By being assigned to locations all over the world, a person is able to see the differences in missions and gain a grasp of the big picture which helped him as a leader, Graziano said.
Along with being assigned in various places across the globe, Graziano also served as a 1st sergeant.
"I care about people," Graziano said. "I always look at people as family because you would do anything for them at any time. As a 1st sergeant you treat people the best that you can so becoming a 1st sergeant was a natural route for me."
According to Graziano, that experience taught him many important things like the potential Airmen have.
"There are so many people out there with hidden talents or who are leaders that are waiting to jump out," he said. "If you give them the opportunity, they will just shine. They just need a person to back them up. I realized that at my level I was able to be that back up and support which helped over and over again to bring people out of their shell and shine like no other. It was a very humbling experience to watch."
Along with volunteering to be a 1st sergeant, he also volunteered to teach classes on bullet writing for enlisted performance reports, awards packages, and the process for being promoted to senior master sergeant and chief master sergeant.
"He is always involved with first term Airmen (new Airmen at their first assignment), Top 3 and squadron stuff like the booster clubs," Ramirez said.
Graziano is also the chapter president of the Air Force Sergeants Association here. He has volunteered 81 hours at SPCA, an animal shelter, and cared for 96 pets. In addition, he spent 21 hours helping at the Harvest Hope Food Bank. When he goes on leave he does additional volunteer work including going to the schools in his area to speak with children.
"I look for every possible way to give back to the community," Graziano said. "Giving back is the right thing to do. I had mentors above me who groomed me into the Airman I am today and I believe in 'pay it forward' where someone did something for you so in turn you have to do it for somebody else.
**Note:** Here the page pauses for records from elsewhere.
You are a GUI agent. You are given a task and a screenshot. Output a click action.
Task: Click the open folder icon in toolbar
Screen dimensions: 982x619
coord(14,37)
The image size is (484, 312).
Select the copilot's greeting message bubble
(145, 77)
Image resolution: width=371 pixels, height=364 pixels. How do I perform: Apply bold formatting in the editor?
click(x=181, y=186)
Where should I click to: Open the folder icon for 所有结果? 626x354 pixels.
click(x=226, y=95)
My hope and goal is that other people do that for the next generation so it just keeps on going in a cycle."
A mentor who helped Graziano to "become the man I am today" was Chief Master Sgt. Vernado.
"He sat me down when I was an airman 1st class and told me 'this is what you need to do.'" Graziano said. "He told (the other Airmen and I) that this was how it was supposed to be, and if we didn't do it he would track us down because his Air Force was going to be better after he retired."
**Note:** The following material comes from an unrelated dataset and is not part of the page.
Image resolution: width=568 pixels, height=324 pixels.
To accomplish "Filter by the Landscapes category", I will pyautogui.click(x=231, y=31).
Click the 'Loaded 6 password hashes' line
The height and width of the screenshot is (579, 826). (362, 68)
According to Graziano, the other mentors who influenced him were the people he came in contact with, worked with and taught.
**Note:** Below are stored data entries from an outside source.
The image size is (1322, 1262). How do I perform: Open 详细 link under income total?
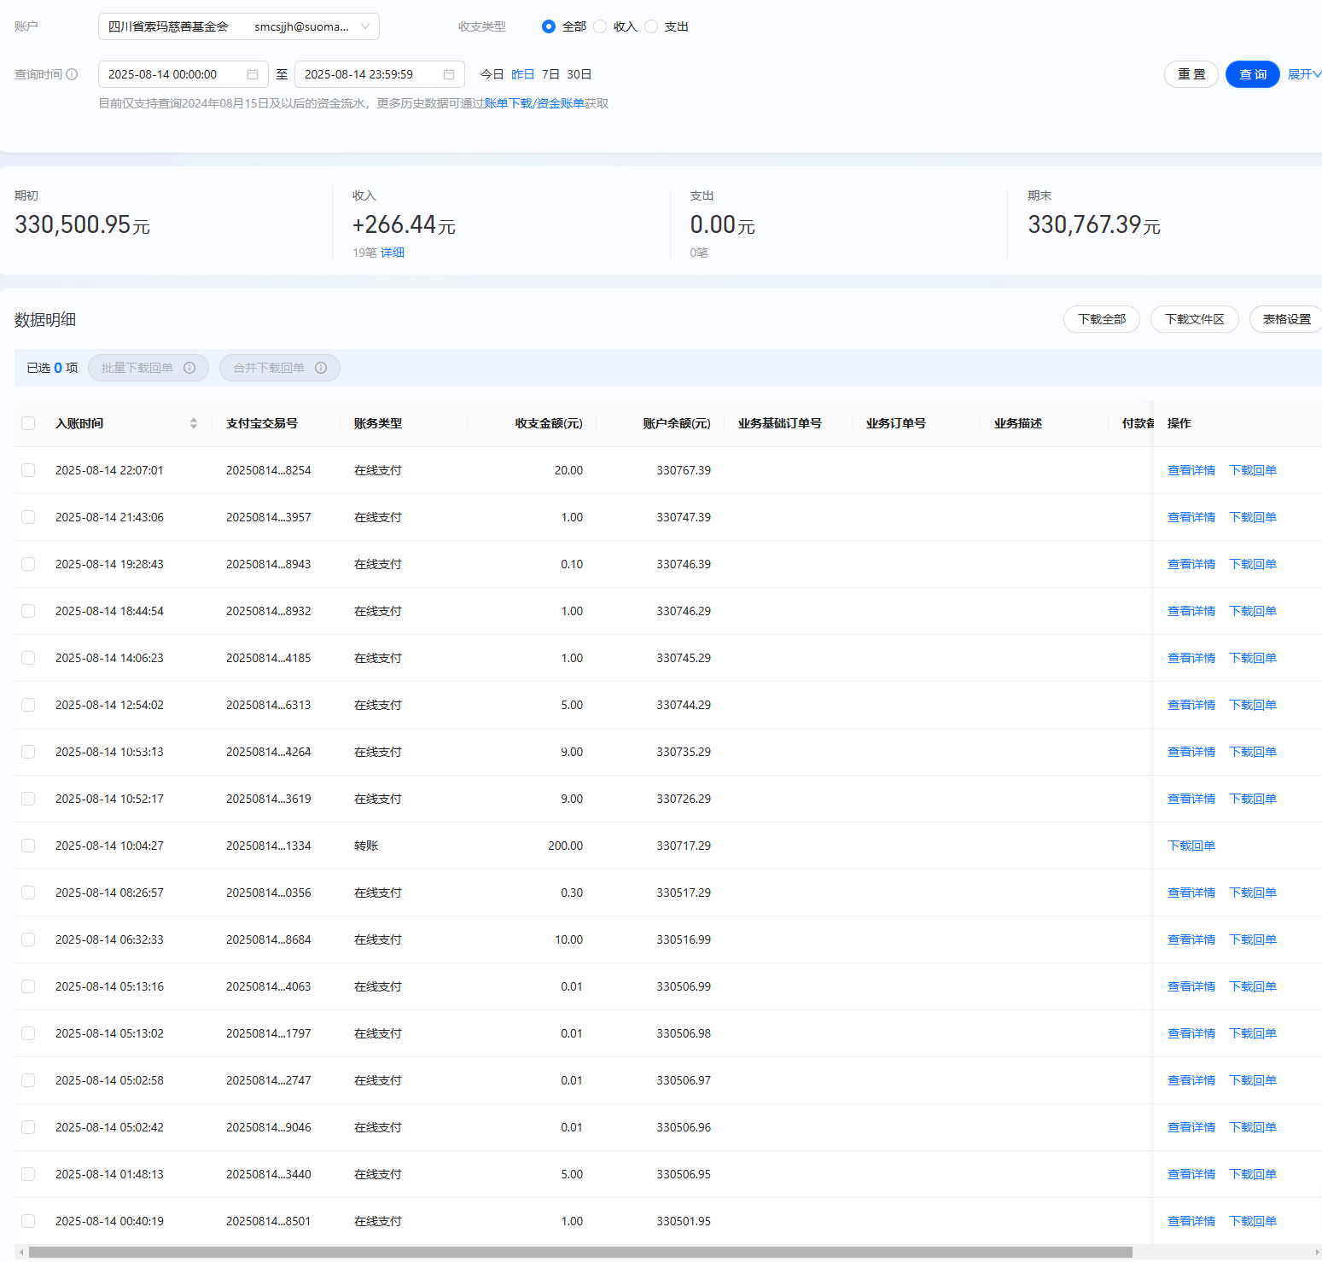pyautogui.click(x=393, y=253)
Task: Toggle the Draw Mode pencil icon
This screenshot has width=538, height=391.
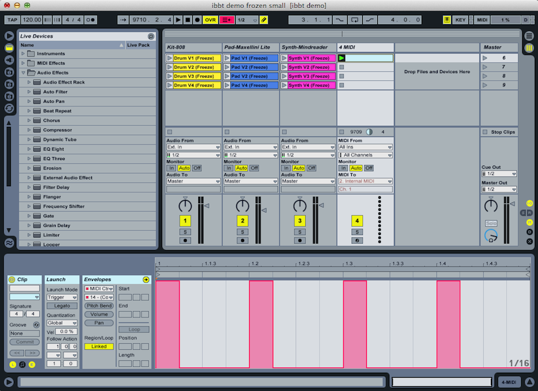Action: click(264, 20)
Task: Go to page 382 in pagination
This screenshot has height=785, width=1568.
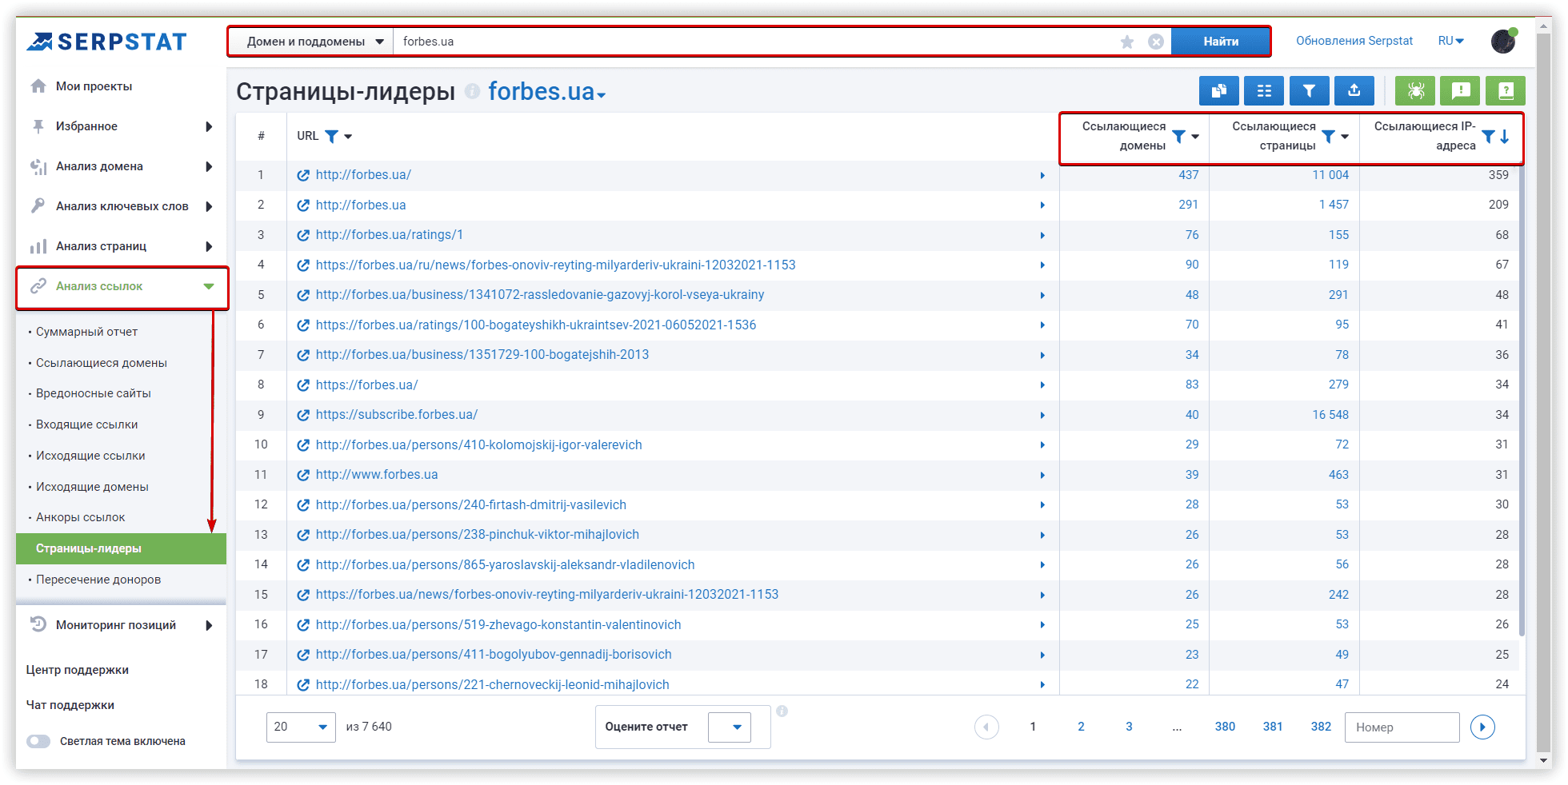Action: pos(1320,727)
"They all teach me something and they all have had an impact on who I am today," he said.
Some of the people who taught him quite a bit were the students he taught while he was a professional military education instructor at the NCO academy.
"They enhanced my teaching abilities by stuff they would say or opinions they had," Graziano said. "I loved being a PME instructor and watching the light bulb go off when someone finally understands."
"You can tell he really cares for his Airmen," said Ramirez. "He wants people to be successful and truly cares about people not only professionally, but also personally. It doesn't matter who it is, whether it is the lowest ranking Airmen or the highest ranking person in the squadron, he stops what he is doing to make sure people are knowledgeable and good to go."
"He will always go the extra mile. He will always take time out of his day to recognize someone who needs something and take care of that need," she continued.